— start of Extracted data —

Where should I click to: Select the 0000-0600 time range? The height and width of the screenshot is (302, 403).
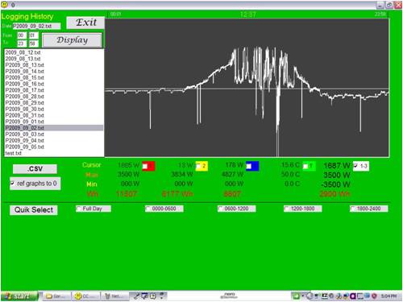148,209
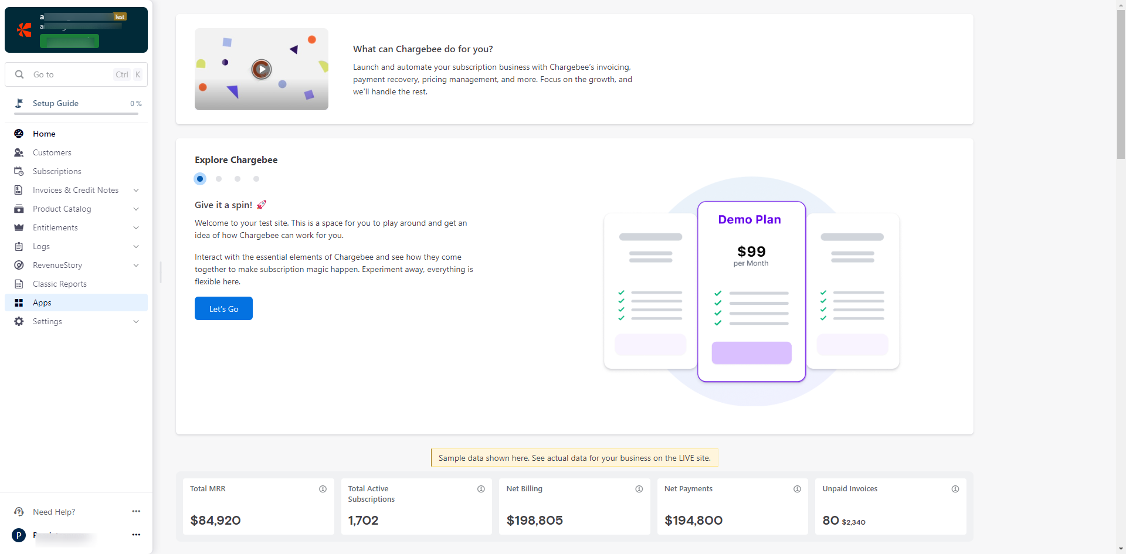Click the Total MRR info icon
The width and height of the screenshot is (1126, 554).
[x=323, y=489]
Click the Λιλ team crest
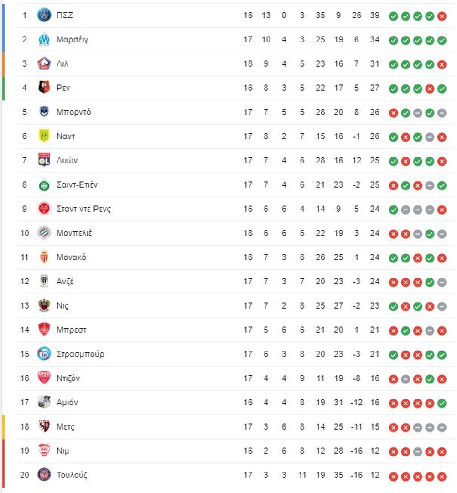 pyautogui.click(x=44, y=63)
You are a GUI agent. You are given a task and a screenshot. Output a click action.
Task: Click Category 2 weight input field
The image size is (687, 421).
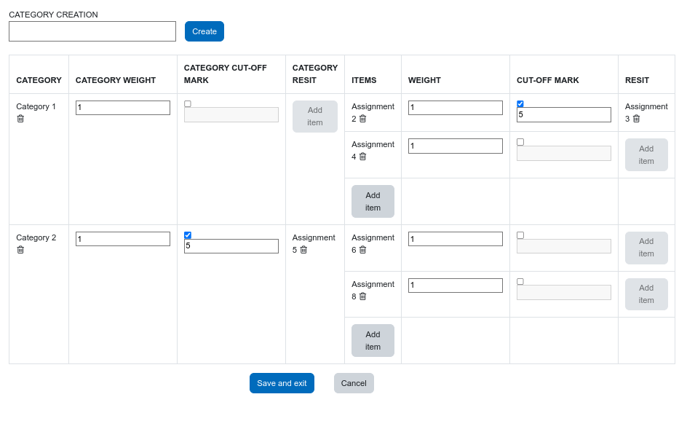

— end of Extracted data —

What you are asked to do>
Please copy the rows from the line with "You are a GUI" through the end of the rows, swapping "screenshot" for "screen capture" and leaving everything else unchanged. Leave out the pictures.

Full solution>
You are a GUI agent. You are given a task and a screen capture. Output a click action.
Task: Click Category 2 weight input field
The image size is (687, 421).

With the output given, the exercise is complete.